Look for the line containing "Task: Expand the" in the records below. Then output it and all the lines that follow, exactly and without any others.

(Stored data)
========
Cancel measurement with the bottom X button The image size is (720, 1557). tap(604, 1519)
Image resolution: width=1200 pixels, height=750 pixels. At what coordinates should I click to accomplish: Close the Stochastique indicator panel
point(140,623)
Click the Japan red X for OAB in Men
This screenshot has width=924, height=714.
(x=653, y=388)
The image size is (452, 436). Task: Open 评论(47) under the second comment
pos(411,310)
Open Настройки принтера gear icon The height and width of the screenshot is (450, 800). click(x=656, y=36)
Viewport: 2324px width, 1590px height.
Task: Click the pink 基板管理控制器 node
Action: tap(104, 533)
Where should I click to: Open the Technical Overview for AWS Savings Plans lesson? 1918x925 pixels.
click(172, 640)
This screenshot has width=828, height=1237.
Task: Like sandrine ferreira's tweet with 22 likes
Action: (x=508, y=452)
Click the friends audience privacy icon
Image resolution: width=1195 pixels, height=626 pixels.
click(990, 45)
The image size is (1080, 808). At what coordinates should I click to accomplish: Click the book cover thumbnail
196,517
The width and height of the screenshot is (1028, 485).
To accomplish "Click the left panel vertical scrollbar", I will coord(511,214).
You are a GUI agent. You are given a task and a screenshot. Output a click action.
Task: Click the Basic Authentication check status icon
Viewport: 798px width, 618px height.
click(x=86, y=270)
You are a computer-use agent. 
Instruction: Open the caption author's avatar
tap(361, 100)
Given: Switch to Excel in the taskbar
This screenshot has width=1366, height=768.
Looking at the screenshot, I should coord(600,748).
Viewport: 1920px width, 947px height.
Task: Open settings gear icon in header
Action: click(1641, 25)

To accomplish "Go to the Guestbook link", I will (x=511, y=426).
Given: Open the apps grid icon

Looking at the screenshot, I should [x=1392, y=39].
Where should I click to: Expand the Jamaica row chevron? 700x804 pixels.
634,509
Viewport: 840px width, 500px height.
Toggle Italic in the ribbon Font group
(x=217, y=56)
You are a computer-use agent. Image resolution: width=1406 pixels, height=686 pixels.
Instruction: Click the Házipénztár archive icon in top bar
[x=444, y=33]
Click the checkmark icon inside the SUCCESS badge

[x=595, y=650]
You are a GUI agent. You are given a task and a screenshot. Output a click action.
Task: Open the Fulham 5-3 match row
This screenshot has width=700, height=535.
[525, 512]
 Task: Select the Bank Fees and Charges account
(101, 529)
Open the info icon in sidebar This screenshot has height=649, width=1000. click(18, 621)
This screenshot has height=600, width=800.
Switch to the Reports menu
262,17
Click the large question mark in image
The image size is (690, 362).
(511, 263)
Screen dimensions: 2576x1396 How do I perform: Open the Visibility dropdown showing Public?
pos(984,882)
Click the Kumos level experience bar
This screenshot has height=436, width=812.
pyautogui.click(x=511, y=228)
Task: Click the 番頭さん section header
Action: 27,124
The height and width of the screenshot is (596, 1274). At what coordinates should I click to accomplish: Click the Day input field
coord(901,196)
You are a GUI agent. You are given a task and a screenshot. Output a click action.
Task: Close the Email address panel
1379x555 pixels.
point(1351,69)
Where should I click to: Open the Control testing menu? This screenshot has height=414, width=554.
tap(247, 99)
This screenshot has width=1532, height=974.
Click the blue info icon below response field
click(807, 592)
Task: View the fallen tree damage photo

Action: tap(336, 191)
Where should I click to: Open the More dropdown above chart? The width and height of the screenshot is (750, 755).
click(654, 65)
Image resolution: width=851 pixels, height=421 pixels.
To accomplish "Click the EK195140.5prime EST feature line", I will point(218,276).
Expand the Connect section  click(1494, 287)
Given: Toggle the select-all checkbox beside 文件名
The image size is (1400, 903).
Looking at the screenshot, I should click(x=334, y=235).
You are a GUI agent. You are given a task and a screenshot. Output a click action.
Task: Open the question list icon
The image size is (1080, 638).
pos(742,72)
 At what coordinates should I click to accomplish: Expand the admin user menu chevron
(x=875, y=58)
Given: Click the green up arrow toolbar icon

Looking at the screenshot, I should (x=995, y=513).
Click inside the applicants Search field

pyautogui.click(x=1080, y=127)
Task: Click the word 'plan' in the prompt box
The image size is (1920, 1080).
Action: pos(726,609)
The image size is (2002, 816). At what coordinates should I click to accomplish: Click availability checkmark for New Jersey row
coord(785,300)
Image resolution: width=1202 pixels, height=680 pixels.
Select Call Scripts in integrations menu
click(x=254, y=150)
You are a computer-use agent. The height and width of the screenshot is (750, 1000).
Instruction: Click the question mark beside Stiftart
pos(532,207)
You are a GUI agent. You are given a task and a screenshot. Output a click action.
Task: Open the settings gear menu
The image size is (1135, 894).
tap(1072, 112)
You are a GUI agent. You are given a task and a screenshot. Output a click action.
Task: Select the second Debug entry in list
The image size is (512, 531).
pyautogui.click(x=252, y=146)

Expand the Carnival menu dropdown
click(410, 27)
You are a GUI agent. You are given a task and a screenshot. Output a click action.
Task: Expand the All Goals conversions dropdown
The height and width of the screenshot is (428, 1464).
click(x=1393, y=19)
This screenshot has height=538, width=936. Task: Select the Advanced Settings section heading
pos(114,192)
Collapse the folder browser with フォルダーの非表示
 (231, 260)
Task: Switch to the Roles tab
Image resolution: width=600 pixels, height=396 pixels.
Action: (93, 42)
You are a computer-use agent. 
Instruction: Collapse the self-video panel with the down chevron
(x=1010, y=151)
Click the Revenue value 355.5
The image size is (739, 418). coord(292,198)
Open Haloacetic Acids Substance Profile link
========
OUTPUT OF THE TASK:
Task: Expand the All Goals conversions dropdown
The height and width of the screenshot is (428, 1464).
click(x=1393, y=19)
This screenshot has height=538, width=936. Task: Select the Advanced Settings section heading
pos(114,192)
Collapse the folder browser with フォルダーの非表示
 (231, 260)
Task: Switch to the Roles tab
Image resolution: width=600 pixels, height=396 pixels.
Action: (93, 42)
You are a computer-use agent. 
Instruction: Collapse the self-video panel with the down chevron
(x=1010, y=151)
Click the Revenue value 355.5
The image size is (739, 418). coord(292,198)
Open Haloacetic Acids Substance Profile link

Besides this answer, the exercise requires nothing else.